Fill the rinsed can with water and freeze solid. This makes the hole punching a bit easier and safer. 

Next - get a tetanus shot (lol)


Then you can hole-punch designs into the can with an ice pick - or drive a large nail or spike into the can using a hammer (You may need pliers to pull the nail out of the can...BE CAREFUL! CUT CANS ARE SHARP ( My kids are grown -- but I am still such a Mom...).

You can torch the outside of the can with a torch gun (Especially if you are a hands-on builder fanatic like Terra!) to give it a cool aged patina -- or spray paint with your fav colors of Rustoleum spray paint. 

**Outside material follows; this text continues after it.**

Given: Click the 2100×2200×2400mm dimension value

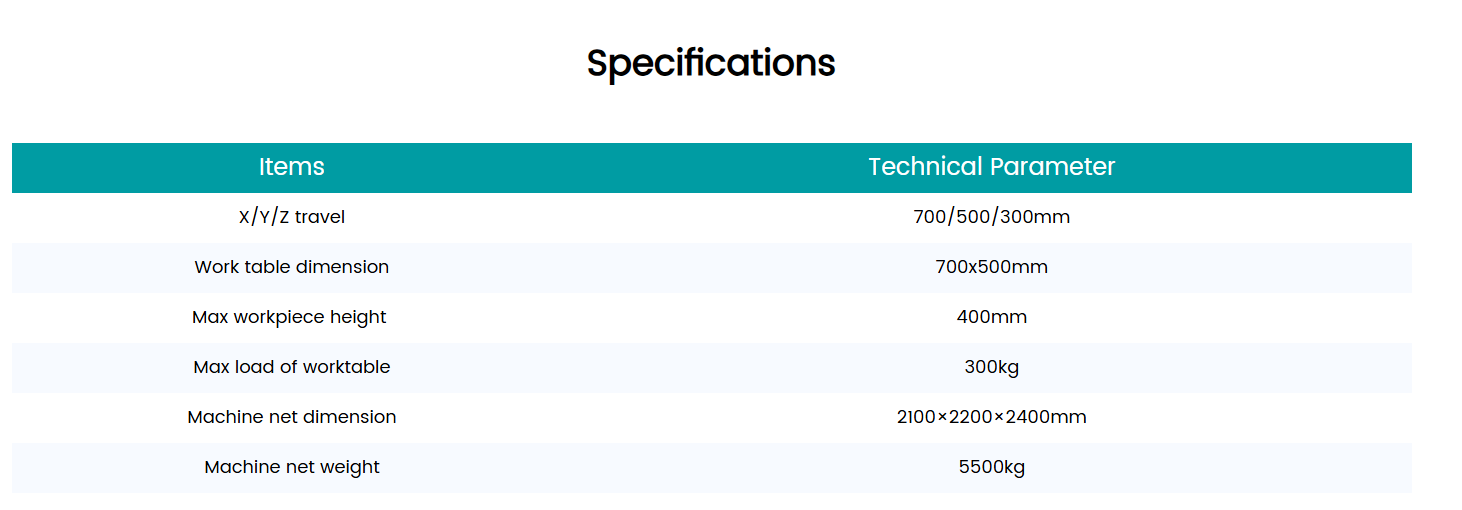Looking at the screenshot, I should coord(991,417).
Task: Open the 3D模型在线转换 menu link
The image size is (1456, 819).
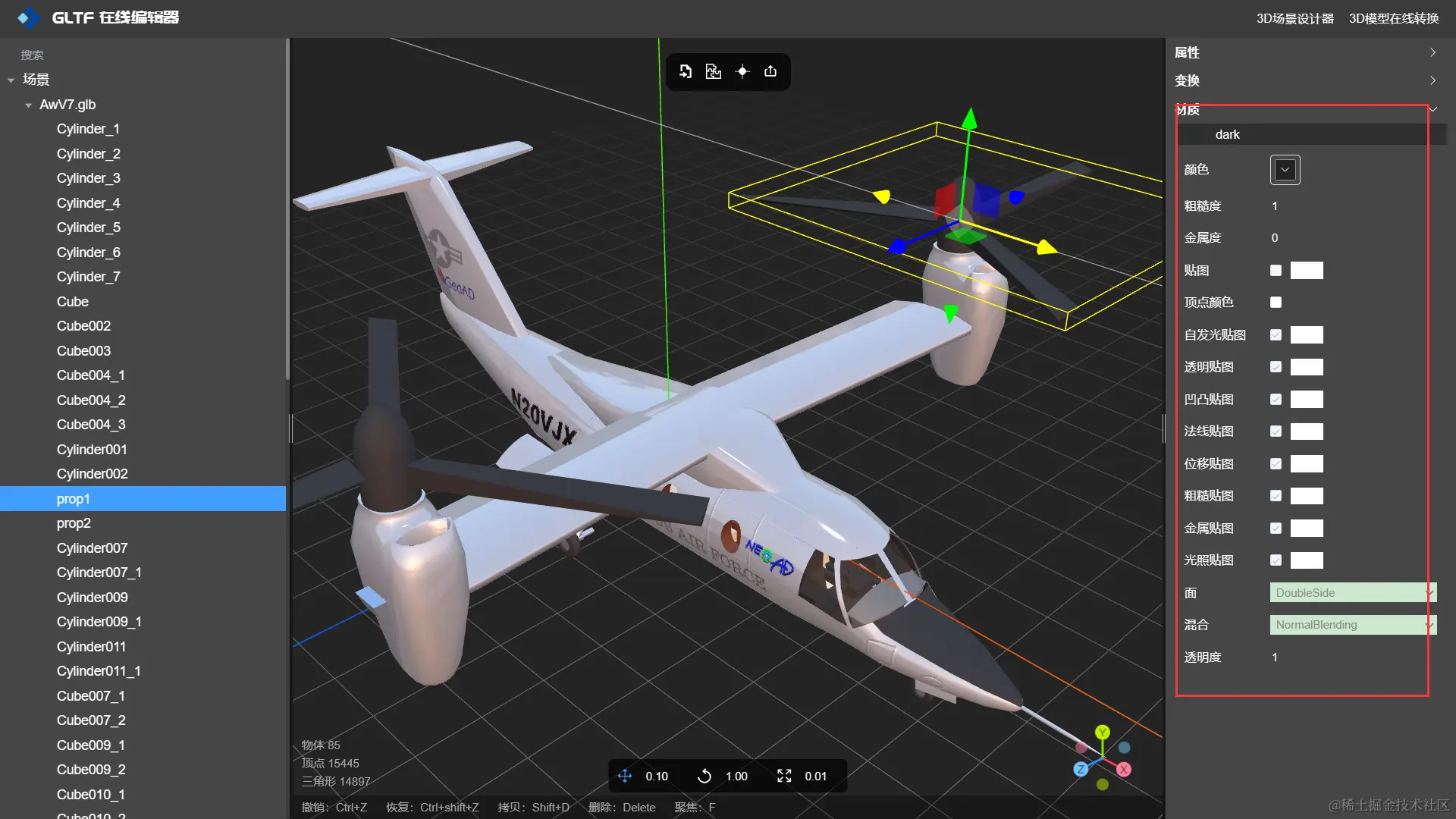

At the top edge of the can - add three holes - punch into fairly accurate distances of thirds. Then attach *3 chains* -- equal lengths - and have them meet at the top with a ring. Attach a Halloween item to the ring for extra uumph - like a small skelly head or pumpkin. 

Add tea lite and voila!

We used to make these in Shop/Home Ec class back in the 60's. Very fun! I would also put a few streamers hanging down from the can to catch the wind and make them swing around a bit.

If you Google "Tin Can Lantern crafts", you will get other helpful entries like these:

http://www.craftbits.com/project/tin-can-lantern

http://www.ehow.com/how_3431_make-tin-can.html

http://tlc.howstuffworks.com/family/recycled-tin-can-crafts3.htm


----------



## Technician (Aug 18, 2010)

looks great indeed !!


----------



## Terra (Sep 23, 2007)

Great video killerhaunts! 

I edited my first post to this thread _(please take a look at it)._ Looks like Photobucket is having problems embedding videos.


----------



## Crunch (Oct 23, 2008)

Nice. This would go great on a grave keeper/grave digger.Or anywhere else that could use some light! Again, if I had a place for them in my yard haunt, I would use em.


----------